Multi-agent decision making under interval uncertainty. What if we do not know the exact values of utility, we only know intervals \([\underline{u}_i(A),\overline{u}_i(A)]\)? In this case, the first idea is to find all \(A_0\) which can be Nash-optimal, i.e., for which \(\overline{u}(A_0)\ge \max \limits _A \underline{u}(A)\), where

$$\begin{aligned} \underline{u}(A)\mathop {=}\limits ^{\mathrm{{def}}}\prod \limits _{i=1}^n \underline{u}_i(A)\text {and } \overline{u}(A)\mathop {=}\limits ^{\mathrm{{def}}}\prod \limits _{i=1}^n \overline{u}_i(A). \end{aligned}$$

If we want to select a single alternative, then we should maximize \(u^{\mathrm{{equiv}}}(A)\mathop {=}\limits ^{\mathrm{{def}}}\prod \limits _{i=1}^n u^\mathrm{equiv}_i(A)\), where \(u^\mathrm{equiv}_i(A)\) are values obtained by using Hurwicz optimism-pessimism criterion.

Comment. An interesting aspect of this problem is that sometimes, we have a conflict situation; this happens, for example, in security situations. In such situations, only partial results are known; see, e.g., [21].

9 Beyond Optimization

Need to go beyond optimization. While optimization problems are ubiquitous, sometimes, we need to go beyond optimization: e.g., we need to make sure that the system is controllable for all disturbances within a given range.

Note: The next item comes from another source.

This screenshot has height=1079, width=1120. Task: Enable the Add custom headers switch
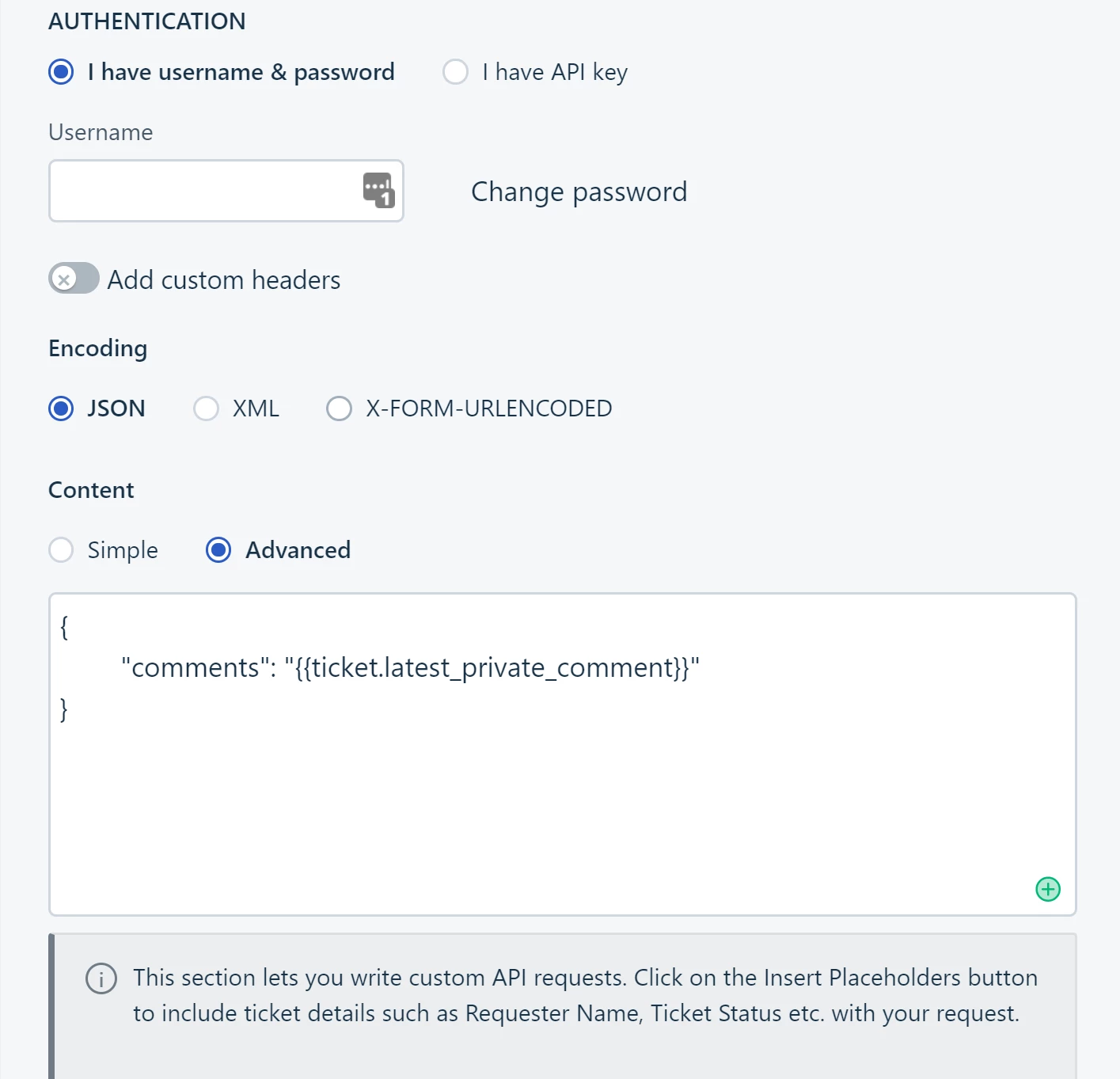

In control situations, the desired value \(z\) depends both on the variables the variables that we can select (control variables) \(u=(u_1,\ldots ,u_m)\) and on the variables \(x=(x_1,\ldots ,x_n)\) describing the changing state of the world: \(z=f(x,u)\). For each control variable \(u_j\), we know the range \(U_j\) within which we can select its value, and for each variable \(x_i\), we know the range \(X_i\) of its possible values. We want to find a range \(Z\) for which, for every state of the world \(x_i\in X_i\), we can get \(z\in Z\) by selecting appropriate control values \(u_j\in U_j\):

$$\begin{aligned} \forall x\,\exists u\,(z=f(x,u)\in Z). \end{aligned}$$

Interval computations: reminder. Interval computations [28] can be viewed as a degenerate case of this control problem in which there are no controls at all. In this case:

  • we know the intervals \(X_1,\ldots ,X_n\) containing \(x_1,\ldots ,x_n\);

  • we know that a quantity \(z\) depends on \(x\): \(z=f(x);\)

  • we want to find the range \(Z\) of possible values of \(z\):

    $$\begin{aligned} Z=\left[ \min \limits _{x\in X} f(x),\max \limits _{x\in X} f(x)\right] . \end{aligned}$$

In logical terms, we want to make sure that \(\forall x\,(z=f(x)\in Z).\)

Reformulation in logical terms—of modal intervals. In the general control case, we want to make sure that \(\forall x_{\in X}\,\exists u_{\in U}\,(f(x,u)\in Z).\) There is a logical difference between intervals \(X\) and \(U\): the property \(f(x,u)\in Z\) must hold

  • for all possible values \(x_i\in X_i\), but

  • for some values \(u_j\in U_j\).

We can thus consider pairs of intervals and quantifiers (modal intervals [11]):

  • each original interval \(X_i\) is a pair \(\langle X_i,\forall \rangle \), while

  • controlled interval is a pair \(\langle U_j,\exists \rangle \).

We can then treat the resulting interval \(Z\) as the “range” defined over such modal intervals:

$$\begin{aligned} Z=f(\langle X_1,\forall \rangle , \ldots , \langle X_n,\forall \rangle , \langle U_1,\exists \rangle , \ldots , \langle U_m,\exists \rangle ). \end{aligned}$$

Even further beyond optimization. In more complex situations, we need to go beyond control. For example, in the presence of an adversary, we want to make a decision \(x\) such that:

  • for every possible reaction \(y\) of an adversary,

  • we will be able to make a next decision \(x'\) (depending on \(y\))

  • so that after every possible next decision \(y'\) of an adversary,

  • the resulting state \(s(x,y,x',y')\) will be in the desired set:

    $$\begin{aligned} \forall y\,\exists x\,\forall y'\, (s(x,y,x',y')\in S). \end{aligned}$$

In this case, we arrive at general quantifier classes described, e.g., in [39].